In the 1940s, a leak from a leftover canister of mustard gas prompted scientists to take a closer look at the myelosuppressive implications of nitrogen mustard for treating acute leukemia (then deemed a fatal disease). A new era of hope and possibility started with a mere accident, an inadvertent gas leak from a canister of nitrogen mustard. The era of genotoxic drug development had begun. Subsequent decades would herald remarkable advances in oncology medicine—in molecular understanding, scientific method, diagnostic tools, and therapeutic options.

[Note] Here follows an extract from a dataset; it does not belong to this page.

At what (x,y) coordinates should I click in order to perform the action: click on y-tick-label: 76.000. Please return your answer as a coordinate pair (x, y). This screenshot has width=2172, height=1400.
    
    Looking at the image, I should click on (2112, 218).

Improved techniques and better diagnostic tools were enabling doctors to detect more cancers earlier. Improvements in the diagnosis and treatment of infectious and cardiovascular diseases were increasing the number of patients living long enough to contract cancer. An aging population contributed to a greater incidence of cancer and, consequently, higher therapeutic demand. Both the number of patients on cancer medicines and the duration of their treatment were growing. The “war on cancer,” as declared by President Nixon, and the increased public perception of the “Big C” was further fueling the demand for anticancer agents. Genomically based, targeted therapies had begun to offer real hope: better efficacy and tolerability were providing the potential to live longer.

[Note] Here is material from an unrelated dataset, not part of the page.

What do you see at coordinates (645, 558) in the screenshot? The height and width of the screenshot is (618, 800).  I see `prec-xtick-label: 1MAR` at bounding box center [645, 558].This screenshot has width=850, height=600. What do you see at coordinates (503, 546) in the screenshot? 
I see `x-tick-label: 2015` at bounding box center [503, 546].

Between 1991 and 1995 the number of drugs in oncology development grew rapidly. One company, Bristol-Myers Squibb, demonstrated the opportunity to gain commercial success in a market once thought of as strictly niche.

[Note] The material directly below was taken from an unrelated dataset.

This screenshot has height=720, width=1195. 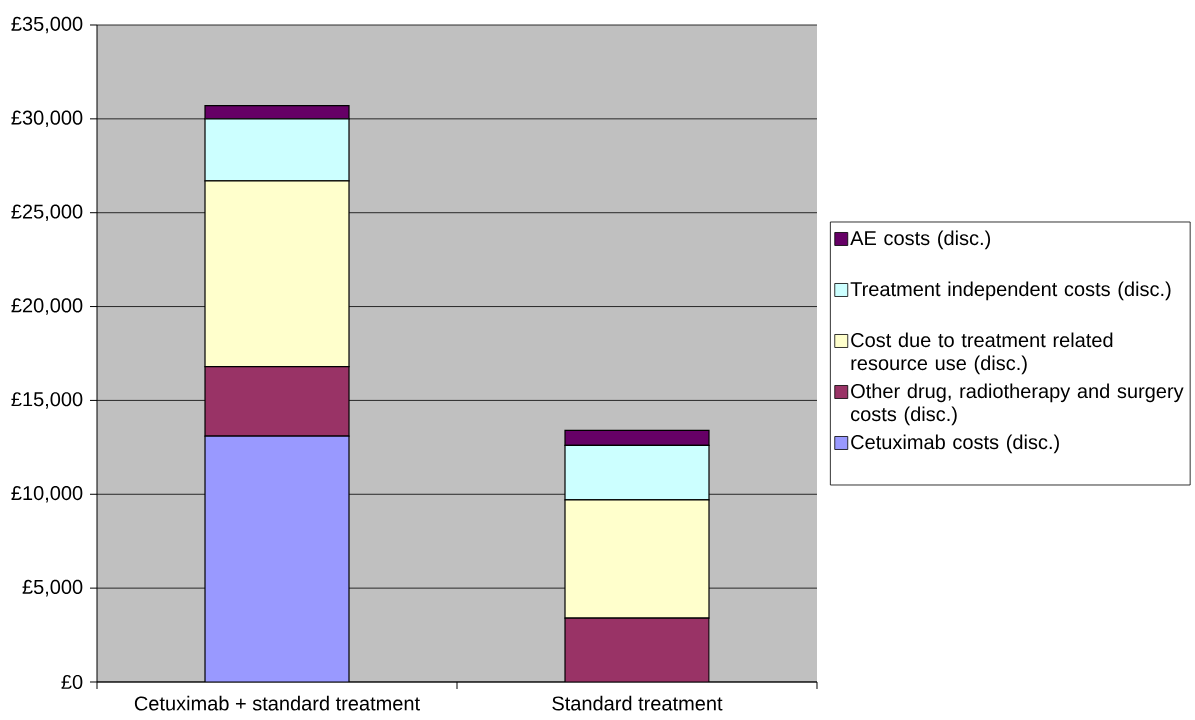 I want to click on legend-label: Other drug, radiotherapy and surgery costs (disc.), so click(x=1018, y=404).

Apparent breakthroughs and frustrations, and emergent challenges and unmet needs, motivated and confounded a pharmaceutical industry that recognized the extraordinary opportunity inherent in the development of anticancer agents and the difficulties associated with turning such theoretical opportunities into a thriving, viable business.
With the common belief that cancer was a growing issue that had to be solved, biopharmaceutical companies seemed particularly well positioned to capture a significant proportion of a market in which traditional cytotoxic and hormonal therapies were expected to yield to targeted and novel therapeutics in the coming years.
In the early 2000s, many companies found that the promise of genomics was feasible, but not all approaches, and, in fact, few approaches, would actually work—there was a dose of reality. Bortezomib/Velcade is a case study of a company, Millennium, taking a completely new approach to treating cancer and bringing a novel drug, with a new mechanism of action to approval and market launch.